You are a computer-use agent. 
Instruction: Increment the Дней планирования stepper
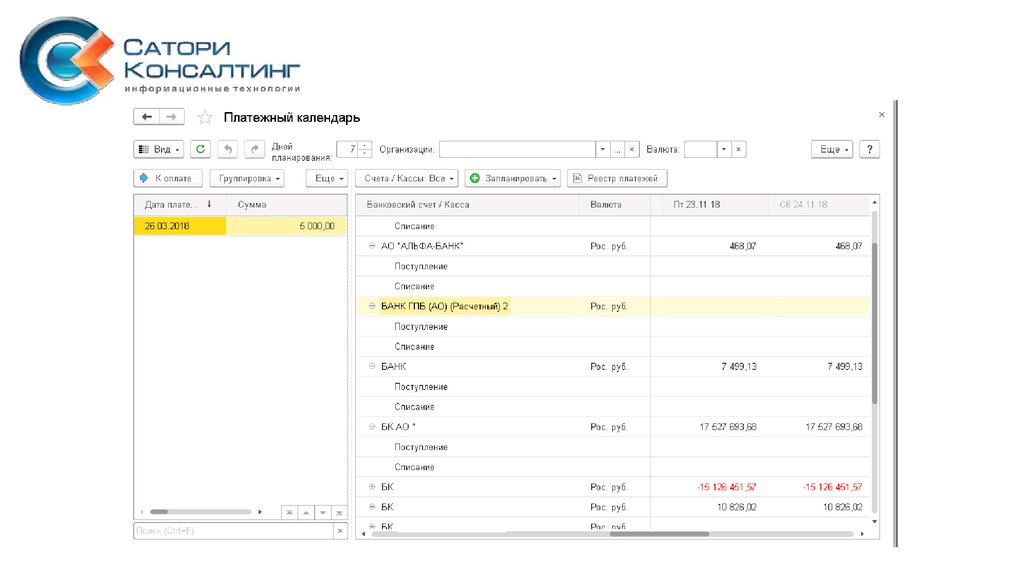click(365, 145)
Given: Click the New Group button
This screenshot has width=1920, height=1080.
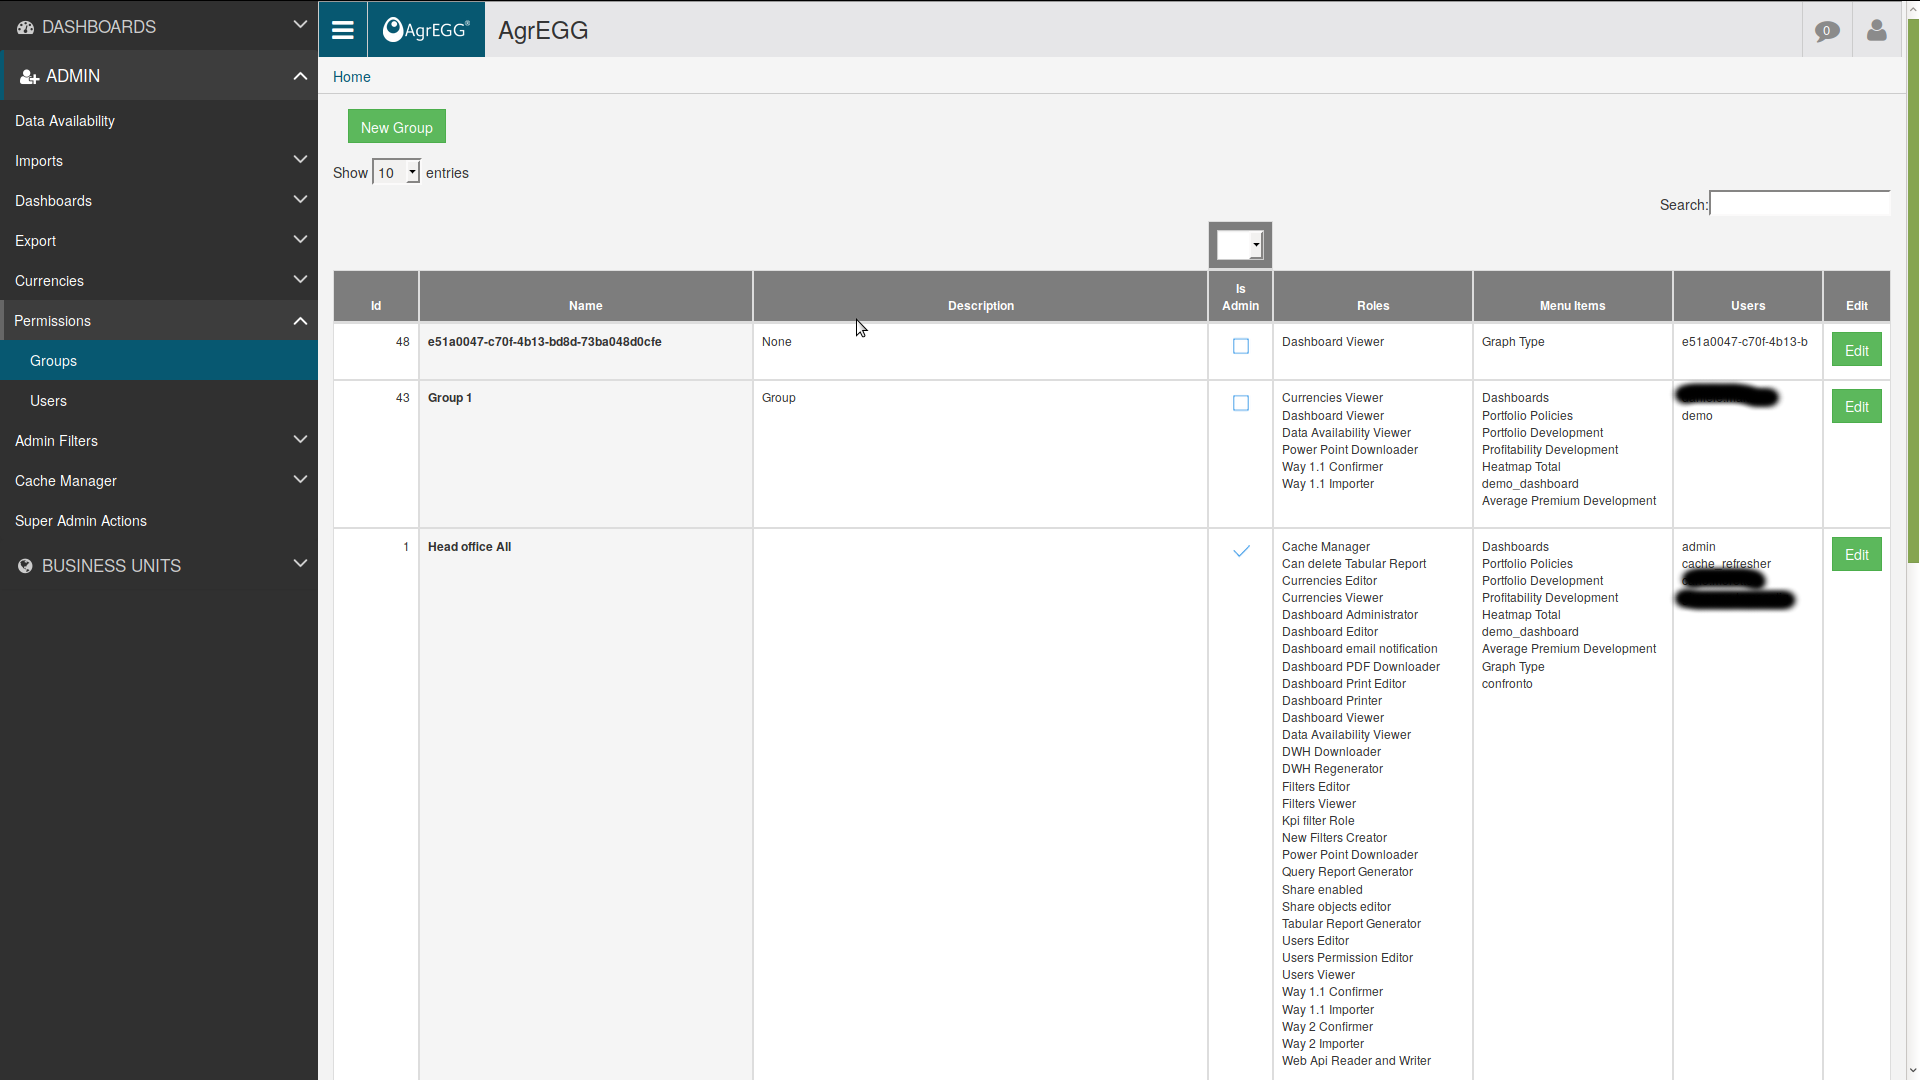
━━━━━━━━━━
§ AUFGABE:
Zitieren Sie alle Einträge oben wortgetreu und vollständig. Lassen Sie die Bilder dabei weg.

§ LÖSUNG:
You are a computer-use agent. 
Instruction: Increment the Дней планирования stepper
click(365, 145)
Given: Click the New Group button
This screenshot has width=1920, height=1080.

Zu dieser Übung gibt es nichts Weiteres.